В декабре 2021 года специалисты по кибербезопасности исследовательской лаборатории Akamai Threat Labs обнаружили, что ботнет FritzFrog возобновил работу. К 10 февраля 2022 года через сетевой протокол SSH он захватил более 1500 серверов на Linux по всему миру. Заражённые компьютеры злоумышленники использовали для майнинга криптовалюты Monero.
Впервые о «ботнете нового поколения» FritzFrog специалисты сообщили в августе 2020 года. В отличие от других, его децентрализованная система была написана с нуля, а вредоносное ПО работало в оперативной памяти и не оставляло следов на диске. Серверы «общались» друг с другом и координировали заражение новых.
Как работал раньше
Ботнет — сеть компьютеров, на каждом из которых работает вредоносное ПО. Заражённые могут обращаться к одному или нескольким серверам за командами, или обмениваться ими без единого центра управления.
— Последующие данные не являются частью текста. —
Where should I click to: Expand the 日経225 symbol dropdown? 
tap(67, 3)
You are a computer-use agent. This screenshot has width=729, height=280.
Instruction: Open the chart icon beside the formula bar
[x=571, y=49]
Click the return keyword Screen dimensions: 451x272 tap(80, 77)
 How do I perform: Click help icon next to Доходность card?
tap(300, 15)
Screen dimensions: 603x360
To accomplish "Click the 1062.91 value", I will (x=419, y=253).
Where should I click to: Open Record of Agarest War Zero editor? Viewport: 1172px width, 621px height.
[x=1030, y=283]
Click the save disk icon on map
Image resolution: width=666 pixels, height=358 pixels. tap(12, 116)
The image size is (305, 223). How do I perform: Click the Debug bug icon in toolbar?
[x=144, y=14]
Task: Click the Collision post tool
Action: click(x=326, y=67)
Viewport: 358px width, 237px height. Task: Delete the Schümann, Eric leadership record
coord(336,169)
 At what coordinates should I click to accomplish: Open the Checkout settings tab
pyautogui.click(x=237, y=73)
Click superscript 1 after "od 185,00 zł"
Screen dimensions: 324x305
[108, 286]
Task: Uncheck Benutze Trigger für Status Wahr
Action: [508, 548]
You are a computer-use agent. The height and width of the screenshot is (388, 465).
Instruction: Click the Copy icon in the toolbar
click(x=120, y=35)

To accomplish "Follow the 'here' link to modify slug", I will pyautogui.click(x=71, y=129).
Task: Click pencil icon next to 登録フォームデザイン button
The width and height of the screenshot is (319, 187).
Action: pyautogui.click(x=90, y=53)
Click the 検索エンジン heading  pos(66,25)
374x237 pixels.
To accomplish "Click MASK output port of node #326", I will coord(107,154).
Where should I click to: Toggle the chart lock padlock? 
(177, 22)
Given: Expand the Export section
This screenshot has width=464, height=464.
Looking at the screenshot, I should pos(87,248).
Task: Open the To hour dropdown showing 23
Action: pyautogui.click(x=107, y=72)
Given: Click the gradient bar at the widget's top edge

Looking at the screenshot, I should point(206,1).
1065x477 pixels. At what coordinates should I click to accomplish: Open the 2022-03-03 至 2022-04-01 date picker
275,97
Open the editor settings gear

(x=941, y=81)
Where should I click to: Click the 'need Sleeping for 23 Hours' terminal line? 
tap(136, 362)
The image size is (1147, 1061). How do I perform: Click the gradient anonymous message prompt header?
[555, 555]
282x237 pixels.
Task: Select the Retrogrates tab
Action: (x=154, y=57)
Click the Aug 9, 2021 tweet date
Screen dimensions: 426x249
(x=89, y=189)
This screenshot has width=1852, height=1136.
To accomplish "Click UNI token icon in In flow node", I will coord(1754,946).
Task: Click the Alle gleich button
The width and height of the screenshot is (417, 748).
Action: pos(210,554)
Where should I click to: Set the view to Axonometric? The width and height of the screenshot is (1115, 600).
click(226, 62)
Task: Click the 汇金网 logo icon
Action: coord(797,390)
FrogNet относился ко второй категории и взламывал серверы по всему миру через брутфорс, или подбор сочетаний логина и пароля по протоколу SSH. Он нацелился на десятки миллионов IP-адресов правительственных учреждений, учебных заведений, медицинских центров, банков и телекоммуникационных компаний.
Когда FritzFrog получал доступ к серверу, вредоносная программа добавляла к файлу с SSH-ключами authorized_keys ещё один — по нему злоумышленники могли подключаться к компьютеру без пароля. Они загружали вредоносное ПО, которое запускало процессы под якобы системными именами ifconfig и nginx.